Across the world: The World Health Organization is asking countries to protect the free flow of medical supplies. A virtual gathering of G20 trade ministers today pledged to do that, among other things. Moscow experienced its first day of lockdown. Hungary passed emergency legislation letting Prime Minister Viktor Orbán rule indefinitely by decree. Indigenous communities in South America are locking themselves down over fears that the coronavirus could spur “a true genocide.” Doctors in India are being evicted from their own homes and camping out in hospital restrooms due to the stigma that they could carry the virus. Thomas Schaefer, finance minister of Germany’s Hesse state, which includes Frankfurt, has reportedly died by suicide after becoming “deeply worried” about the economic fallout of the virus. Israel Prime Minister Benjamin Netanyahu is in quarantine after being in contact with an aide who tested positive for COVID-19. A U.S. Navy hospital ship with 1,000 beds and 12 operating rooms arrived at New York City to help relieve the city’s hospitals; the ship was last sent to the city after 9/11. The Tokyo Olympics and Paralympics have been rescheduled for summer 2021. Lionel Messi and his FC Barcelona teammates have taken a 70 per cent pay cut. A Vincent van Gogh painting was stolen from the Singer Laren museum in the Netherlands, which had been closed to prevent the spread of the coronavirus. “I’m shocked and unbelievably annoyed that this has happened,” said museum director Jan Rudolph de Lorm.

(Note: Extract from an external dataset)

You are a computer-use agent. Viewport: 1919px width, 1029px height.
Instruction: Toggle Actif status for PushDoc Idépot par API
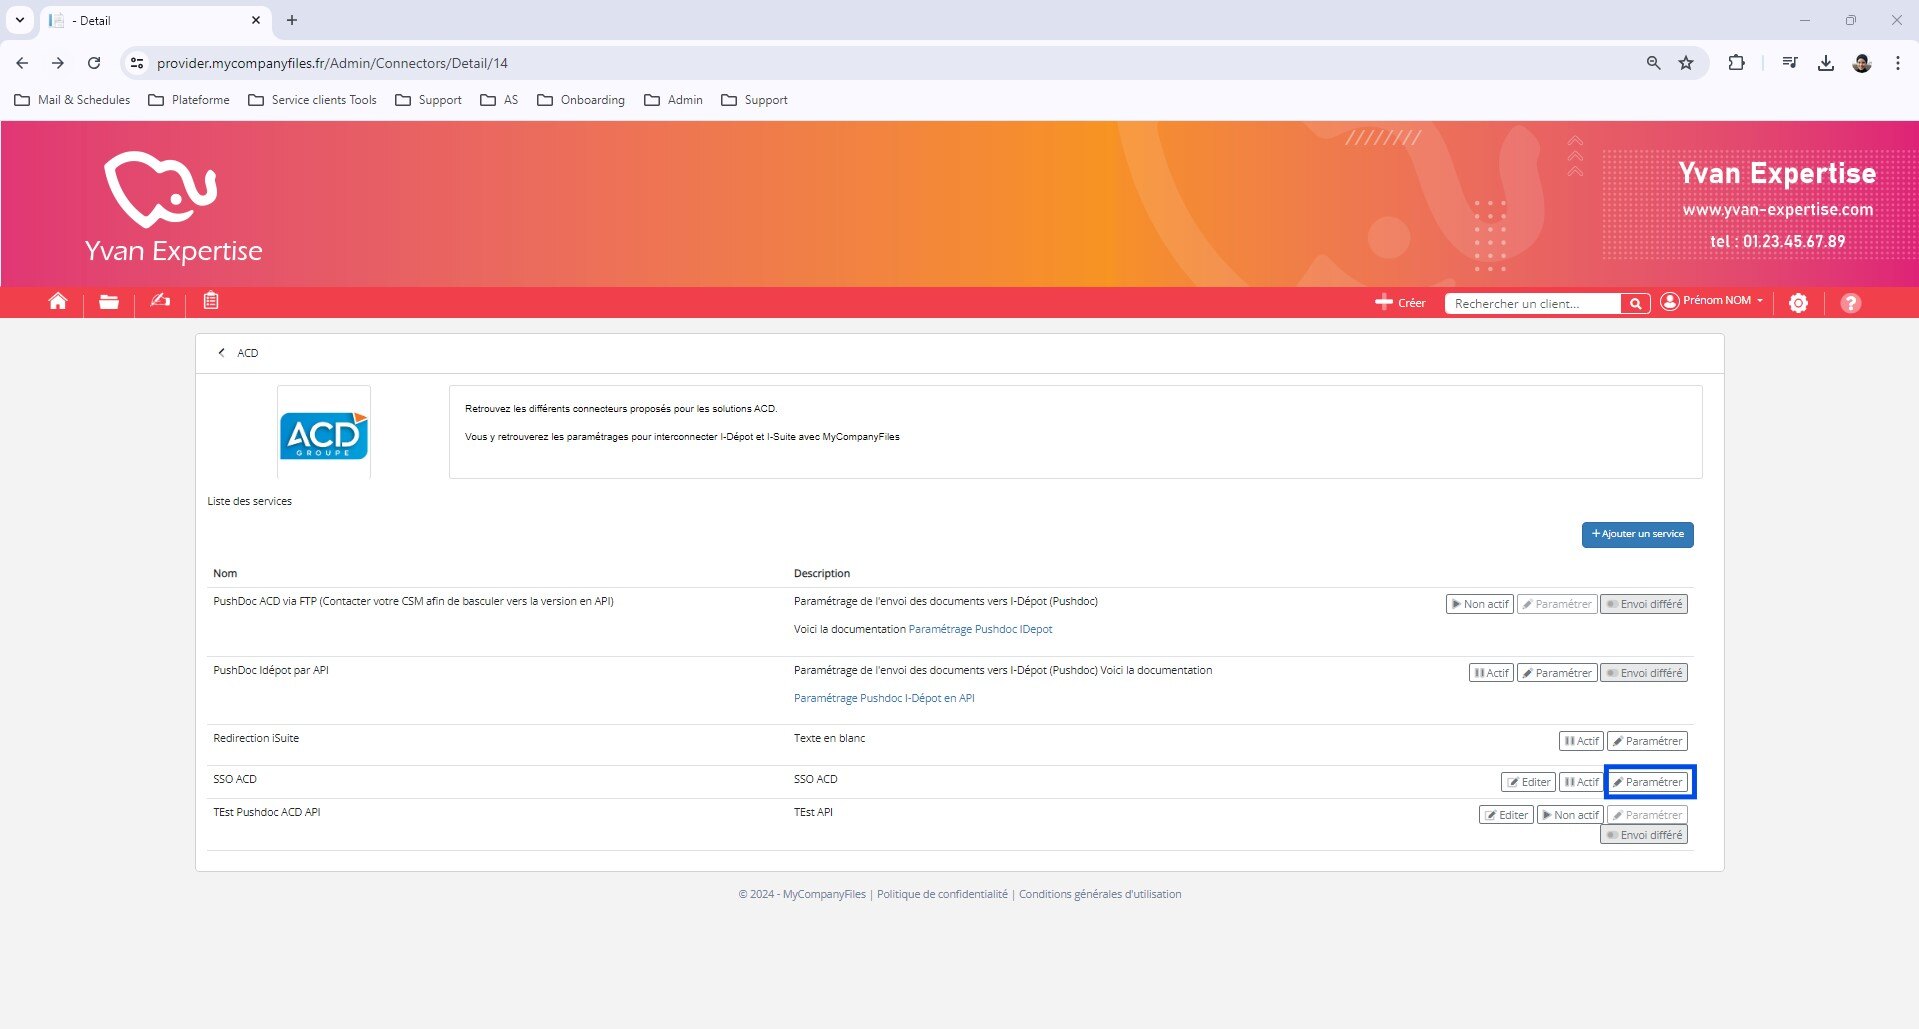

“This is an injury due to self-isolation and boredom”: Daniel Reardon, an astrophysicist and research fellow at a Melbourne-based university, was trying to create a device made from magnets to help people stop touching their faces, when the magnets went into his nostrils. He tried using other magnets to pull them out, but they simply stuck to those already inside his nose. “Needless to say, I am not going to play with the magnets anymore,” said Reardon.

* Numbers aren’t adjusted for population because the virus spreads at roughly the same pace regardless of country size. Numbers may also vary based on countries’ individual testing capacity and reporting.